(Beginning of RECORDS FOR THIS TASK)

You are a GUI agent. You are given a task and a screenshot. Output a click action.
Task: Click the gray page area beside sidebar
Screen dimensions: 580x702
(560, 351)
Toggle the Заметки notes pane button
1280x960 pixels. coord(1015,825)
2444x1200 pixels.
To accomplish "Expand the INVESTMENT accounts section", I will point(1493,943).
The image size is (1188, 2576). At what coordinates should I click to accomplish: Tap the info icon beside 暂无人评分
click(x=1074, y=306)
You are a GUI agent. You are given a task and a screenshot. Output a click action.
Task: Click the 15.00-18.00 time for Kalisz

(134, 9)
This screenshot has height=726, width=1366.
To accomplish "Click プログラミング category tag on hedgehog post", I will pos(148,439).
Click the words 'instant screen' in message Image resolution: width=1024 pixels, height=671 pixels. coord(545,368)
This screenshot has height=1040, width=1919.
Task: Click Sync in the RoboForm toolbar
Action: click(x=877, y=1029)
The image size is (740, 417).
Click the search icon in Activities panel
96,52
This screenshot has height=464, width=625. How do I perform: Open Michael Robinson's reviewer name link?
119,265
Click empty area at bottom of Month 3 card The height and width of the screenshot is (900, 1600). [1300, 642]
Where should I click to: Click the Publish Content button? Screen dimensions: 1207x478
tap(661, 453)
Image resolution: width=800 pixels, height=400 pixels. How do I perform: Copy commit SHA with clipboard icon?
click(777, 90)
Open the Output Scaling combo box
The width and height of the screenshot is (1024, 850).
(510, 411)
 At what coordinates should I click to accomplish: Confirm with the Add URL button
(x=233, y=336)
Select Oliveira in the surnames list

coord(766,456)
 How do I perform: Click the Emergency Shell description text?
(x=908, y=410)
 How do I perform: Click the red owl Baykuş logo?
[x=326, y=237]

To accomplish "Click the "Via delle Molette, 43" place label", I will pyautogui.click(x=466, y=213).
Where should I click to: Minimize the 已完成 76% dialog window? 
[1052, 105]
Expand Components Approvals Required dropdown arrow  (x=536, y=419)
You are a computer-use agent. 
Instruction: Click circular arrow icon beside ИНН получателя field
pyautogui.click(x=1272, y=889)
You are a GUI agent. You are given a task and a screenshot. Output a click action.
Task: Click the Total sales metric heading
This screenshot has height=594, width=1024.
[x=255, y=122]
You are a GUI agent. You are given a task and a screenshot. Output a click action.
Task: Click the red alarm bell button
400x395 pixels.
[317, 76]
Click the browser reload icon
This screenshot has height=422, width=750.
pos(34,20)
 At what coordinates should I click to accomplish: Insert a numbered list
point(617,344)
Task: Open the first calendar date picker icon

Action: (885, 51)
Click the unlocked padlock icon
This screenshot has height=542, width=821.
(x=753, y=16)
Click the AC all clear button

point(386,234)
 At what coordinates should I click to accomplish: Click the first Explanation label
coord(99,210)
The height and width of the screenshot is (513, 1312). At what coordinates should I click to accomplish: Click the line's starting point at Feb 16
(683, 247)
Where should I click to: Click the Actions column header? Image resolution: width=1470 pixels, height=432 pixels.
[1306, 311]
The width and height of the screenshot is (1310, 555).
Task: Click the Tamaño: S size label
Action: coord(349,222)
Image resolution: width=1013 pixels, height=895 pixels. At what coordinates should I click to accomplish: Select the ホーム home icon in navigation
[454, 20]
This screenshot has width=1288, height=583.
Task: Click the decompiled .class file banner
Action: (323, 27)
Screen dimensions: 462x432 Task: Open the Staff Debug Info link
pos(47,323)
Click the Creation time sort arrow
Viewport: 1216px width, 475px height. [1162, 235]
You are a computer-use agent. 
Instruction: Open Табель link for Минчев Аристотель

(End of RECORDS FOR THIS TASK)

# THE PROBLEM:
Your answer should repeat every entry exactly.

# OUTPUT BELOW:
You are a GUI agent. You are given a task and a screenshot. Output a click action.
Task: Click the gray page area beside sidebar
Screen dimensions: 580x702
(560, 351)
Toggle the Заметки notes pane button
1280x960 pixels. coord(1015,825)
2444x1200 pixels.
To accomplish "Expand the INVESTMENT accounts section", I will point(1493,943).
The image size is (1188, 2576). At what coordinates should I click to accomplish: Tap the info icon beside 暂无人评分
click(x=1074, y=306)
You are a GUI agent. You are given a task and a screenshot. Output a click action.
Task: Click the 15.00-18.00 time for Kalisz

(134, 9)
This screenshot has height=726, width=1366.
To accomplish "Click プログラミング category tag on hedgehog post", I will pos(148,439).
Click the words 'instant screen' in message Image resolution: width=1024 pixels, height=671 pixels. coord(545,368)
This screenshot has height=1040, width=1919.
Task: Click Sync in the RoboForm toolbar
Action: click(x=877, y=1029)
The image size is (740, 417).
Click the search icon in Activities panel
96,52
This screenshot has height=464, width=625. How do I perform: Open Michael Robinson's reviewer name link?
119,265
Click empty area at bottom of Month 3 card The height and width of the screenshot is (900, 1600). [1300, 642]
Where should I click to: Click the Publish Content button? Screen dimensions: 1207x478
tap(661, 453)
Image resolution: width=800 pixels, height=400 pixels. How do I perform: Copy commit SHA with clipboard icon?
click(777, 90)
Open the Output Scaling combo box
The width and height of the screenshot is (1024, 850).
(510, 411)
 At what coordinates should I click to accomplish: Confirm with the Add URL button
(x=233, y=336)
Select Oliveira in the surnames list

coord(766,456)
 How do I perform: Click the Emergency Shell description text?
(x=908, y=410)
 How do I perform: Click the red owl Baykuş logo?
[x=326, y=237]

To accomplish "Click the "Via delle Molette, 43" place label", I will pyautogui.click(x=466, y=213).
Where should I click to: Minimize the 已完成 76% dialog window? 
[1052, 105]
Expand Components Approvals Required dropdown arrow  (x=536, y=419)
You are a computer-use agent. 
Instruction: Click circular arrow icon beside ИНН получателя field
pyautogui.click(x=1272, y=889)
You are a GUI agent. You are given a task and a screenshot. Output a click action.
Task: Click the Total sales metric heading
This screenshot has height=594, width=1024.
[x=255, y=122]
You are a GUI agent. You are given a task and a screenshot. Output a click action.
Task: Click the red alarm bell button
400x395 pixels.
[317, 76]
Click the browser reload icon
This screenshot has height=422, width=750.
pos(34,20)
 At what coordinates should I click to accomplish: Insert a numbered list
point(617,344)
Task: Open the first calendar date picker icon

Action: (885, 51)
Click the unlocked padlock icon
This screenshot has height=542, width=821.
(x=753, y=16)
Click the AC all clear button

point(386,234)
 At what coordinates should I click to accomplish: Click the first Explanation label
coord(99,210)
The height and width of the screenshot is (513, 1312). At what coordinates should I click to accomplish: Click the line's starting point at Feb 16
(683, 247)
Where should I click to: Click the Actions column header? Image resolution: width=1470 pixels, height=432 pixels.
[1306, 311]
The width and height of the screenshot is (1310, 555).
Task: Click the Tamaño: S size label
Action: coord(349,222)
Image resolution: width=1013 pixels, height=895 pixels. At what coordinates should I click to accomplish: Select the ホーム home icon in navigation
[454, 20]
This screenshot has width=1288, height=583.
Task: Click the decompiled .class file banner
Action: (323, 27)
Screen dimensions: 462x432 Task: Open the Staff Debug Info link
pos(47,323)
Click the Creation time sort arrow
Viewport: 1216px width, 475px height. [1162, 235]
You are a computer-use agent. 
Instruction: Open Табель link for Минчев Аристотель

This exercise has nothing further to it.